The attitude of the English ruling class was summed up by the Lord Treasurer of the unified British parliament when debating increasing taxes on linen: 'Have we not bought the Scots, and a right to tax them?' This was an expression of the centuries-old contempt that the English ruling class had for the 'backward and barbaric' Scots.

The central theme of the book is that arguments in favour of the continuity of nationhood in Scotland are based on a misconceived mythology: that Scotland has a traceable history as a nation state; and that the struggle for self-determination is based on mistaken notions of Scotland as an oppressed nation.

 

Davidson certainly knows his porridge and he does a workmanlike job in debunking some of the historical myths used by Scottish nationalists to justify calls for independence. The Scottish ruling class is shown to have participated in the exploitation of the colonies and he puts forward a sound case against those who declare that Scotland was subjected to colonial subjugation by England.

Genuine Marxists, however, have always argued that the Scottish bourgeoisie benefited enormously from the exploitation of the British Empire and were almost indistinguishable from the British capitalist class as a whole in their rapacious greed. In fact, the indigenous Scottish capitalist class has been the most vociferous defender of a unified capitalist British state.

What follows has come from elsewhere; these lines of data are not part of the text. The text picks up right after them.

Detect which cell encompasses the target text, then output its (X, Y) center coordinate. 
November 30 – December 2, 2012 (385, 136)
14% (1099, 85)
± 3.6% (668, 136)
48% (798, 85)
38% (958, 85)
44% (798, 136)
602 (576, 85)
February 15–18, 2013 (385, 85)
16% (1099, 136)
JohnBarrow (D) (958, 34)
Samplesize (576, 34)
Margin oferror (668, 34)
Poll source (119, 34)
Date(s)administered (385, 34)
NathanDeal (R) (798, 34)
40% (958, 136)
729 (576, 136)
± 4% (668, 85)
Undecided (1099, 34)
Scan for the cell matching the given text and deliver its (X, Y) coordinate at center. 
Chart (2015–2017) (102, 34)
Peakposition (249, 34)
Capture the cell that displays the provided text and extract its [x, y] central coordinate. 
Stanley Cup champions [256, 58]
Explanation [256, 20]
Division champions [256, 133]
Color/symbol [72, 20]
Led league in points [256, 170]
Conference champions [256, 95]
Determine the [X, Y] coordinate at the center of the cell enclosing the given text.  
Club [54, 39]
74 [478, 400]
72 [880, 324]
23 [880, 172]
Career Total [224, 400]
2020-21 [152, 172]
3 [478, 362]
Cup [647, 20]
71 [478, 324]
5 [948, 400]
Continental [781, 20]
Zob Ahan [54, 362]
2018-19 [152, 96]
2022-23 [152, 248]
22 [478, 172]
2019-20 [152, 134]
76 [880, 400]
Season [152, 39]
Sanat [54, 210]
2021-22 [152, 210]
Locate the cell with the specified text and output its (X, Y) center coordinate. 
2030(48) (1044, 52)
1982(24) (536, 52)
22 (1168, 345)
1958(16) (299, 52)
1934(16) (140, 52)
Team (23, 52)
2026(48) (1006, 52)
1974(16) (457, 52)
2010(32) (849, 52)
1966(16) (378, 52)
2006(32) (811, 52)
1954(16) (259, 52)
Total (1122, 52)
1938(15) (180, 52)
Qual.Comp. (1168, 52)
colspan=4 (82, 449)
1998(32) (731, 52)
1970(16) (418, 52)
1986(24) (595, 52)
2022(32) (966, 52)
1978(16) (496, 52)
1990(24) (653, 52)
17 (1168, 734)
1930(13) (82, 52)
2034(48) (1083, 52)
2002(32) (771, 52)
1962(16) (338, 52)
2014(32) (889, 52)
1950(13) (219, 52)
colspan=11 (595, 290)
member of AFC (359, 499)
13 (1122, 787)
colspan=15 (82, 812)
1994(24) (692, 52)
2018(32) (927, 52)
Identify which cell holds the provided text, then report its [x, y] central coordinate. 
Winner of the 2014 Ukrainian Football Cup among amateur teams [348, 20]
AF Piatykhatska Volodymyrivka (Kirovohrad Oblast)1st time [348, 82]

The greatest weakness of this book is that Davidson selects a period of Scottish history which supports his arguments then fails to deal with the subsequent 170 years up to 2000! In reality, the development of political nationalism begins in the late 19th century. This is omitted from Davidson's study. In this sense, Davidson's work has no discernible value in aiding contemporary Scottish socialists develop a class position on the national question.

To arbitrarily divide national consciousness from political nationalism - demands for devolution or autonomy counterpoised to national independence - sows confusion. Writing of the secession of Norway from Sweden in 1905, Lenin explained: 'Autonomy, as a reform, differs in principle from freedom to secede, as a revolutionary measure. This is unquestionable. But as everyone knows, in practice a reform is often merely a step towards revolution. It is autonomy that enables a nation forcibly retained within the boundaries of a given state to crystallise into a nation, to gather, assess and organise its forces, and to select the most opportune moment for a declaration... in the Norwegian spirit'.

 

Faced with the concrete reality of a parliament and the crystallisation of a nation state now, and how Scottish socialists should react to this situation, Davidson's efforts can only foster confusion.